Nvidia is the kingmaker in this supply chain and you have to pay attention to whenever Jensen speaks. So Nvidia came out and they invested $2 billion in Lum.
Then they followed it up with a multi-billion dollar order commitment to build new capacity. So because it this is such a critical component in the overall ecosystem, Nvidia is going out funding that company and then also saying here's a bunch of product orders going forward. So this is one of those rotating bottlenecks or golden screws that's up next in the ecosystem.
>> Let's get to your third pick then which is Vicor Vicr on the NASDAQ. This is a power conversion play.

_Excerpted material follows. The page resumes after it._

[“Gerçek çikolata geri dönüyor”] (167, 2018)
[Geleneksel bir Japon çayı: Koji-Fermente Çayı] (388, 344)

>> That's right. Yeah. So this one's a little bit in the weeds as well. Um but what you have to understand here is that everybody talks about power. Everyone's optimizing for dollars per token per watt. That's the currency of AI. And because uh the US is so energy constraint, China has a lot. We need to talk about power but not only on a grid update level, not only on a grid interconnection level, uh and not only on from a nuclear facility level, but also down to the chip itself. Uh and what Vicor does is they make these small power uh conversion modules that sit on top of the circuit board and feeds them energy and electricity through it. And when you look at modern AI chips, they draw enormous amounts of power. So 1,000 watts per processor. Uh and the larger the chip, uh the harder it becomes to deliver that current without wasting power. So again, it's one of those optimizations in the overall ecosystem when you're thinking about making these more efficient. And just quickly, there's this company going public tomorrow called Cerebrris. And this is why I think it's a very exciting catalyst. They make chips the size of dinner plates that are focused on inference. Uh it's been a pretty open secret that Vicor has been a supplier to Cerebras. Uh then back on April 22nd, the CEO of Vicor, he came out and he said that they see a steep production ramp of its wafer scale engine with best-in-class AI inference performance.
There's exactly one company in the world building these wafer scale engines and that's Cerebrris. This is a company that's going IPO tomorrow. signed a massive contract with OpenAI. As Cerebrris ramps up, FCOR is going to win a lot more business.
>> Wow. Okay, that is so much to absorb.
Again, my head is spinning. Thank you very much. Good to see you, Nick. I appreciate your time.
>> Thanks so much for having me.
>> And thank you for joining us today on Market Call. We'll see you back here again tomorrow.